Re: [RFC PATCH 0/5] mm: Select victim memcg using BPF_OOM_POLICY

From: Roman Gushchin
Date: Fri Jul 28 2023 - 00:30:13 EST


On Thu, Jul 27, 2023 at 10:15:16AM +0200, Michal Hocko wrote:
> On Thu 27-07-23 15:36:27, Chuyi Zhou wrote:
> > This patchset tries to add a new bpf prog type and use it to select
> > a victim memcg when global OOM is invoked. The mainly motivation is
> > the need to customizable OOM victim selection functionality so that
> > we can protect more important app from OOM killer.
>
> This is rather modest to give an idea how the whole thing is supposed to
> work.
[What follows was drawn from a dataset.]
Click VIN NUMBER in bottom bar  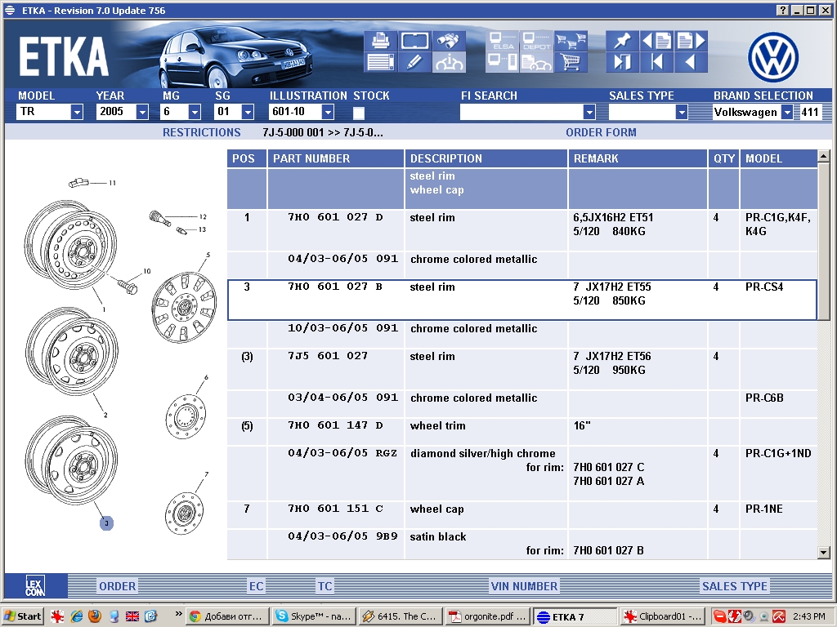click(524, 585)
I have looked through patches very quickly but there is no overall
> design described anywhere either.
>
> Please could you give us a high level design description and reasoning
> why certain decisions have been made? e.g. why is this limited to the
> global oom sitation, why is the BPF program forced to operate on memcgs
> as entities etc...
> Also it would be very helpful to call out limitations of the BPF
> program, if there are any.

One thing I realized recently: we don't have to make a victim selection
during the OOM, we [almost always] can do it in advance.

Kernel OOM's must guarantee the forward progress under heavy memory pressure
and it creates a lot of limitations on what can and what can't be done in
these circumstances.

But in practice most policies except maybe those which aim to catch very fast
memory spikes rely on things which are fairly static: a logical importance of
several workloads in comparison to some other workloads, "age", memory footprint
etc.

So I wonder if the right path is to create a kernel interface which allows
to define a OOM victim (maybe several victims, also depending on if it's
a global or a memcg oom) and update it periodically from an userspace.
In fact, the second part is already implemented by tools like oomd, systemd-oomd etc.
Someone might say that the first part is also implemented by the oom_score
interface, but I don't think it's an example of a convenient interface.
It's also not a memcg-level interface.

Just some thoughts.

Thanks!